* **How to complete this task**:
Transcribe the records in full, keeping every word exactly as given.

Stored data entries
"""

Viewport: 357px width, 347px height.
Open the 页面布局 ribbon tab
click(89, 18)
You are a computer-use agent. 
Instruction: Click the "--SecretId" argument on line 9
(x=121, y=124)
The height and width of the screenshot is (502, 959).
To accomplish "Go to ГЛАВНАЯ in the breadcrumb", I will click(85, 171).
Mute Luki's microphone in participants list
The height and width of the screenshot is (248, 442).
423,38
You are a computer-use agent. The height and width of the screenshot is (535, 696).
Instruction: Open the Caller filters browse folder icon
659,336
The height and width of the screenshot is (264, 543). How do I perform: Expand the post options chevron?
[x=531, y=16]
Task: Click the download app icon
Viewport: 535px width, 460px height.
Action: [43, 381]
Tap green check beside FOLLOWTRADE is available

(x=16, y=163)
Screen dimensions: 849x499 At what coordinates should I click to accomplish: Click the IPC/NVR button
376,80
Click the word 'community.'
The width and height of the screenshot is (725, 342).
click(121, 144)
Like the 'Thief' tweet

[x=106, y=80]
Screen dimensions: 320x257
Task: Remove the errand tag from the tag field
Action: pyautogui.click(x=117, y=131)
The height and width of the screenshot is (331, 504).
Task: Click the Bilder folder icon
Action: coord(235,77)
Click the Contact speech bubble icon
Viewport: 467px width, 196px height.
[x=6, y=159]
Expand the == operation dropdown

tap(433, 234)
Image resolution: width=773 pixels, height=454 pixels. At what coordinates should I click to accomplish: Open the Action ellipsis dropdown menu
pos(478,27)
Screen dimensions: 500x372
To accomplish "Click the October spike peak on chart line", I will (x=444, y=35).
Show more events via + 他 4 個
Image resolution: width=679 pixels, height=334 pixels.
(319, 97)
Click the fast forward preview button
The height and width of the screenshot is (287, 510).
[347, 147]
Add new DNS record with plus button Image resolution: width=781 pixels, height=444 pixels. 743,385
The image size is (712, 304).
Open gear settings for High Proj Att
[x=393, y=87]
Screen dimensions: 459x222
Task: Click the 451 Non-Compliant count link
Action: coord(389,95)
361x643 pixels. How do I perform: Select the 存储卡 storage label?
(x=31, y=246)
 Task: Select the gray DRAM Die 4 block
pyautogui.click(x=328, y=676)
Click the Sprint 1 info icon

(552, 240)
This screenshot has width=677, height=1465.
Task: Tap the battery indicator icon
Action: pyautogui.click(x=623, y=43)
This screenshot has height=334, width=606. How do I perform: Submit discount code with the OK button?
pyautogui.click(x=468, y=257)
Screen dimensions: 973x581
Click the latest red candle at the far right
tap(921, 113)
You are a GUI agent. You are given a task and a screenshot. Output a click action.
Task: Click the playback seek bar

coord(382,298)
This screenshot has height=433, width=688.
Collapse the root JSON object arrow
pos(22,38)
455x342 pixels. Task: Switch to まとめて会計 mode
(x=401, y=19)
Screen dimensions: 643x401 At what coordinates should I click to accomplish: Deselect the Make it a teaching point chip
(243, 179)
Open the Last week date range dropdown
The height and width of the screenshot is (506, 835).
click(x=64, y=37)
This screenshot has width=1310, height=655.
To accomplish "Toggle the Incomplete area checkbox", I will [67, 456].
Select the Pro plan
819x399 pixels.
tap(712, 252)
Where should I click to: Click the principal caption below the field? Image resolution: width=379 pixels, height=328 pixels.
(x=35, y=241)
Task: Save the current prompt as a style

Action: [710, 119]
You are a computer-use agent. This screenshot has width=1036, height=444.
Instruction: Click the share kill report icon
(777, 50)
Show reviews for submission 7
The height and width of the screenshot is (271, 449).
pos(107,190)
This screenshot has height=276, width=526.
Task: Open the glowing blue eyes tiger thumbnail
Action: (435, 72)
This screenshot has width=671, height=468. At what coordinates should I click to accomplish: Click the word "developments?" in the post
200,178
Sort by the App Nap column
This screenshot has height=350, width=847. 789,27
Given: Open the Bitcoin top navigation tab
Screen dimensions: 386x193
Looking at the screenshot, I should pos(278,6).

"""

* **Response to the task**:
Viewport: 357px width, 347px height.
Open the 页面布局 ribbon tab
click(89, 18)
You are a computer-use agent. 
Instruction: Click the "--SecretId" argument on line 9
(x=121, y=124)
The height and width of the screenshot is (502, 959).
To accomplish "Go to ГЛАВНАЯ in the breadcrumb", I will click(85, 171).
Mute Luki's microphone in participants list
The height and width of the screenshot is (248, 442).
423,38
You are a computer-use agent. The height and width of the screenshot is (535, 696).
Instruction: Open the Caller filters browse folder icon
659,336
The height and width of the screenshot is (264, 543). How do I perform: Expand the post options chevron?
[x=531, y=16]
Task: Click the download app icon
Viewport: 535px width, 460px height.
Action: [43, 381]
Tap green check beside FOLLOWTRADE is available

(x=16, y=163)
Screen dimensions: 849x499 At what coordinates should I click to accomplish: Click the IPC/NVR button
376,80
Click the word 'community.'
The width and height of the screenshot is (725, 342).
click(121, 144)
Like the 'Thief' tweet

[x=106, y=80]
Screen dimensions: 320x257
Task: Remove the errand tag from the tag field
Action: pyautogui.click(x=117, y=131)
The height and width of the screenshot is (331, 504).
Task: Click the Bilder folder icon
Action: coord(235,77)
Click the Contact speech bubble icon
Viewport: 467px width, 196px height.
[x=6, y=159]
Expand the == operation dropdown

tap(433, 234)
Image resolution: width=773 pixels, height=454 pixels. At what coordinates should I click to accomplish: Open the Action ellipsis dropdown menu
pos(478,27)
Screen dimensions: 500x372
To accomplish "Click the October spike peak on chart line", I will (x=444, y=35).
Show more events via + 他 4 個
Image resolution: width=679 pixels, height=334 pixels.
(319, 97)
Click the fast forward preview button
The height and width of the screenshot is (287, 510).
[347, 147]
Add new DNS record with plus button Image resolution: width=781 pixels, height=444 pixels. 743,385
The image size is (712, 304).
Open gear settings for High Proj Att
[x=393, y=87]
Screen dimensions: 459x222
Task: Click the 451 Non-Compliant count link
Action: coord(389,95)
361x643 pixels. How do I perform: Select the 存储卡 storage label?
(x=31, y=246)
 Task: Select the gray DRAM Die 4 block
pyautogui.click(x=328, y=676)
Click the Sprint 1 info icon

(552, 240)
This screenshot has width=677, height=1465.
Task: Tap the battery indicator icon
Action: pyautogui.click(x=623, y=43)
This screenshot has height=334, width=606. How do I perform: Submit discount code with the OK button?
pyautogui.click(x=468, y=257)
Screen dimensions: 973x581
Click the latest red candle at the far right
tap(921, 113)
You are a GUI agent. You are given a task and a screenshot. Output a click action.
Task: Click the playback seek bar

coord(382,298)
This screenshot has height=433, width=688.
Collapse the root JSON object arrow
pos(22,38)
455x342 pixels. Task: Switch to まとめて会計 mode
(x=401, y=19)
Screen dimensions: 643x401 At what coordinates should I click to accomplish: Deselect the Make it a teaching point chip
(243, 179)
Open the Last week date range dropdown
The height and width of the screenshot is (506, 835).
click(x=64, y=37)
This screenshot has width=1310, height=655.
To accomplish "Toggle the Incomplete area checkbox", I will [67, 456].
Select the Pro plan
819x399 pixels.
tap(712, 252)
Where should I click to: Click the principal caption below the field? Image resolution: width=379 pixels, height=328 pixels.
(x=35, y=241)
Task: Save the current prompt as a style

Action: [710, 119]
You are a computer-use agent. This screenshot has width=1036, height=444.
Instruction: Click the share kill report icon
(777, 50)
Show reviews for submission 7
The height and width of the screenshot is (271, 449).
pos(107,190)
This screenshot has height=276, width=526.
Task: Open the glowing blue eyes tiger thumbnail
Action: (435, 72)
This screenshot has width=671, height=468. At what coordinates should I click to accomplish: Click the word "developments?" in the post
200,178
Sort by the App Nap column
This screenshot has height=350, width=847. 789,27
Given: Open the Bitcoin top navigation tab
Screen dimensions: 386x193
Looking at the screenshot, I should pos(278,6).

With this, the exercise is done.